Towards a republican socialist party
Dave Craig introduces the Revolutionary Democratic Group?s proposals for the December 1 conference
It is extremely unlikely that the Socialist Alliance will become a party at the forthcoming conference on December 1. Apart from the obvious fact that the Socialist Workers Party and the Socialist Party, with the bulk of votes between them, are not in favour of a party, the conference is not billed as a founding conference of a new party. Nevertheless a number of political questions must be answered by conference votes.
Last week the RDG gave in part A of our conference submission to the SA executive. It identifies what we think the conference should consider. We certainly want a debate and hopefully a decision in principle that we are intending to launch a new party at some time in the future. But we would need a special conference convened for that purpose. If such a decision is taken in principle, we would not need to decide a date now. It is a matter of adequate political preparation, not only of the SA cadre, but of the broader working class movement. If we vote to move towards a party, we could probably achieve a consensus that it should be launched before the next general election.

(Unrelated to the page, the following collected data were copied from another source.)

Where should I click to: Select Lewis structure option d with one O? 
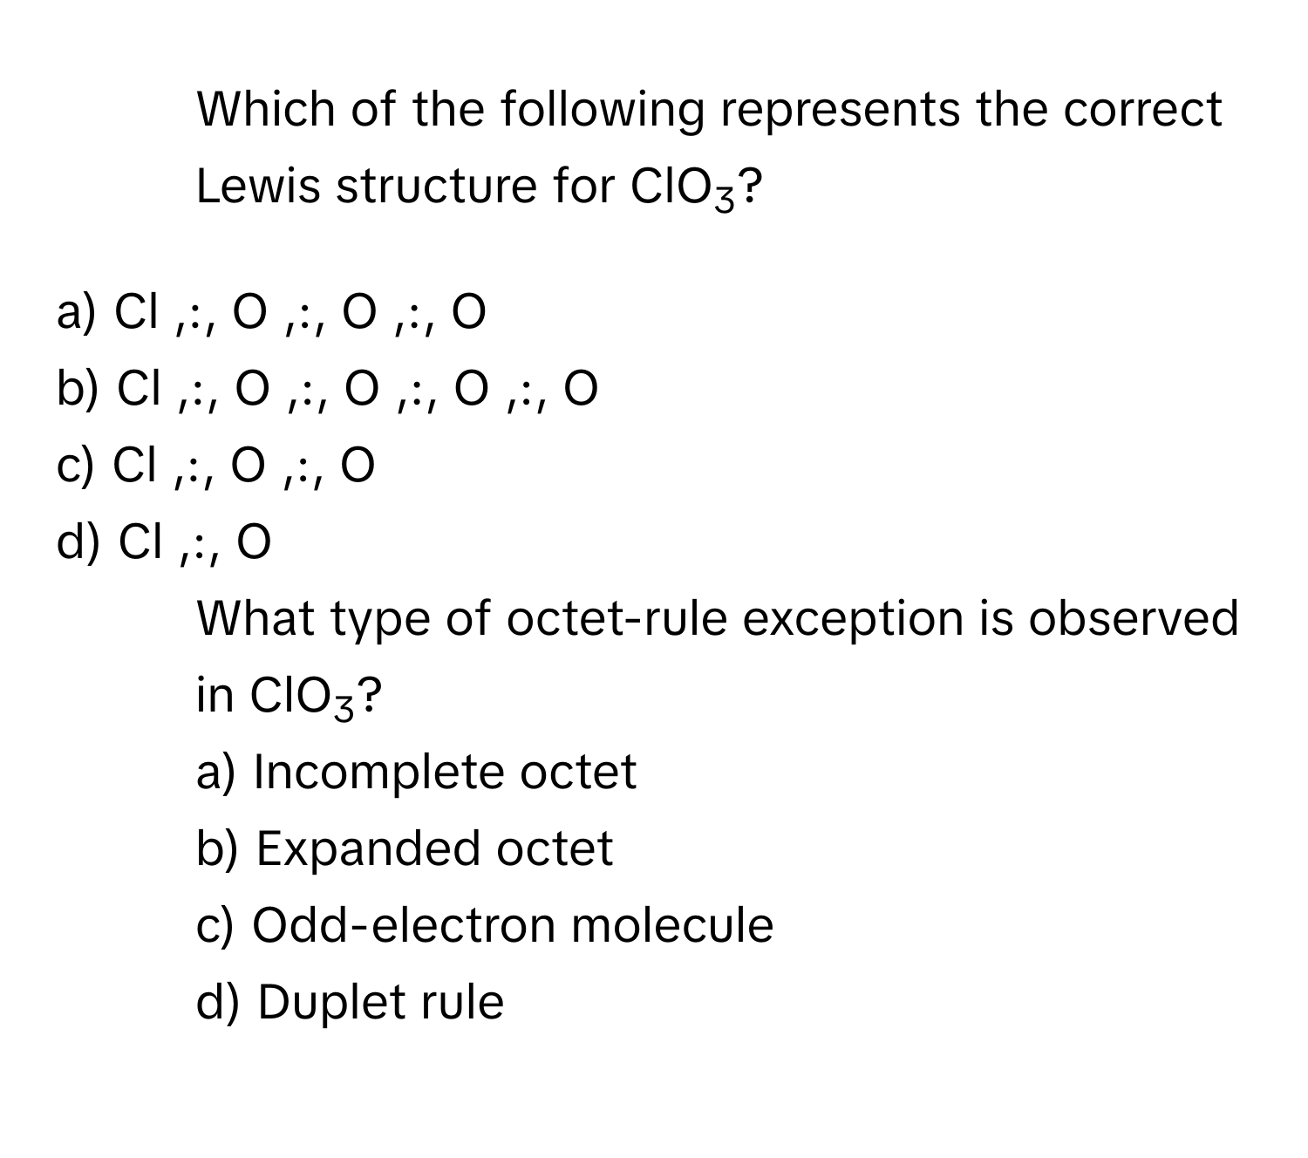click(x=163, y=542)
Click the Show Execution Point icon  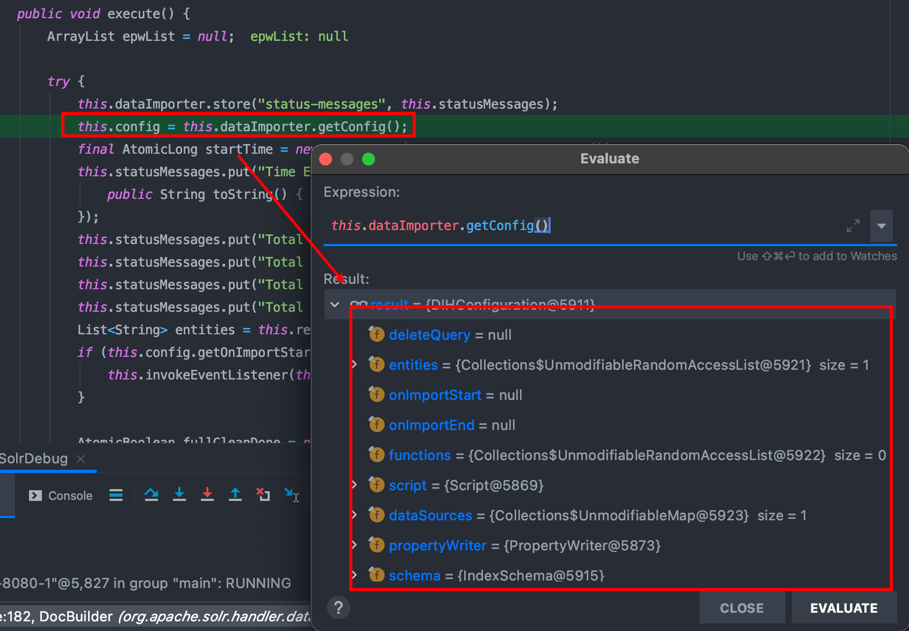tap(116, 494)
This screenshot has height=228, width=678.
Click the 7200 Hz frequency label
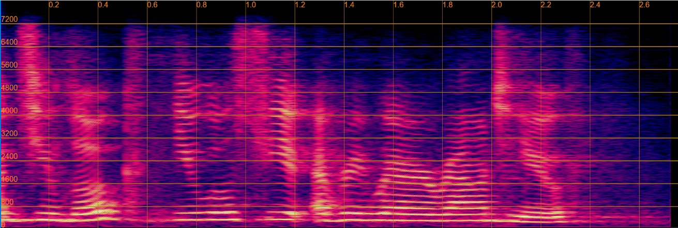(9, 20)
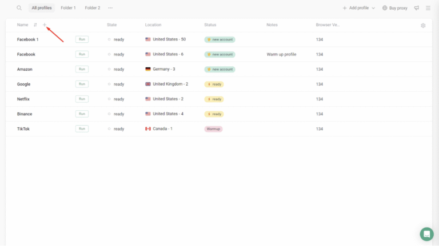Click the United Kingdom - 2 proxy location
This screenshot has height=246, width=439.
(170, 84)
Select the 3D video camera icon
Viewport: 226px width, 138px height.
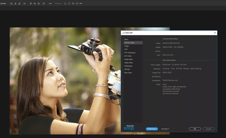(x=81, y=4)
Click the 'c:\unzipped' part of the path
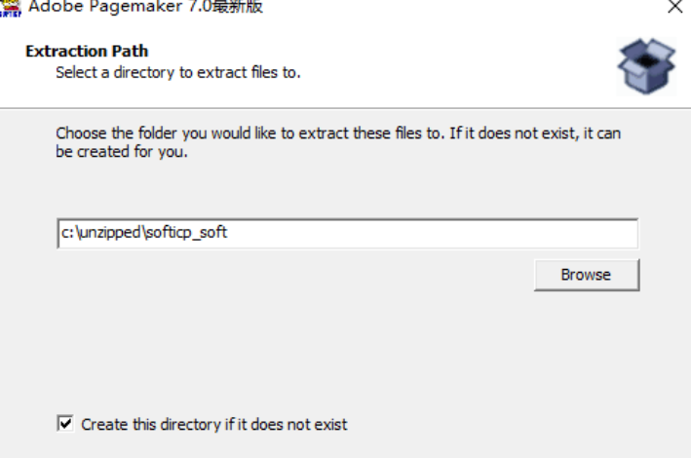The height and width of the screenshot is (458, 691). click(100, 234)
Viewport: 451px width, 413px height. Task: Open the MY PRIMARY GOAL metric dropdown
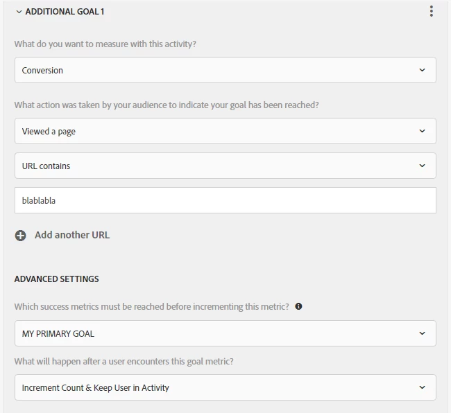tap(225, 333)
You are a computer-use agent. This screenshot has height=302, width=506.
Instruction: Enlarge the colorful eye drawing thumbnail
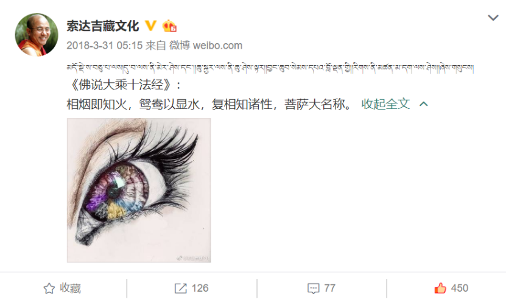139,191
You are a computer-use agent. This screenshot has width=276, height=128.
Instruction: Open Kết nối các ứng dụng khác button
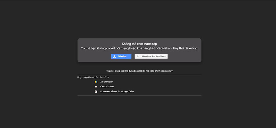pyautogui.click(x=151, y=56)
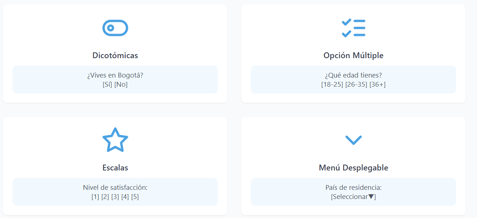Click the star icon above Escalas
The width and height of the screenshot is (477, 218).
click(115, 140)

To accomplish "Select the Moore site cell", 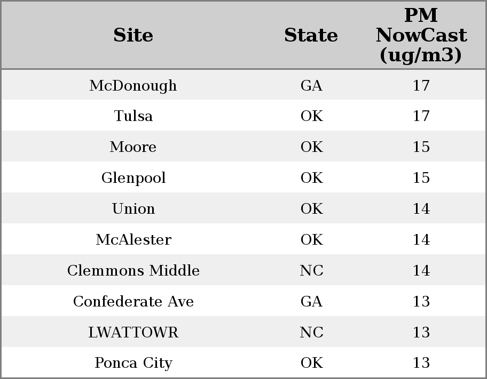I will pos(133,147).
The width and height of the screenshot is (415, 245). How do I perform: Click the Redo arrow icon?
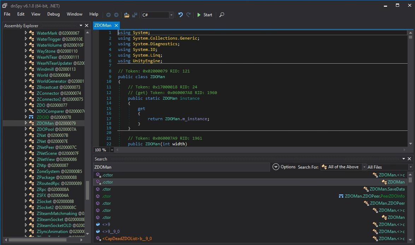tap(188, 15)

Whether we should become a party is inseparable from what type of party we should become. We can identify three broad options. First, there is the revolutionary Marxist or revolutionary communist party, whose aim is the dictatorship of the proletariat or workers? state. Second, there is the Scottish Socialist Party model (ie, a republican socialist party), which contains reformists and revolutionaries. We will refer to this as the SSP/RSP model. This type of party sees the struggle for a republic as the opening for radical socialist or social change. Third, there is the socialist Labour Party model, whose long term aim is ?clause four? socialism under parliamentary democracy. The minimum programme is old Labour?s redistributive taxation, restoring pensions, improving the NHS, renationalising the railways and a higher minimum wage, etc.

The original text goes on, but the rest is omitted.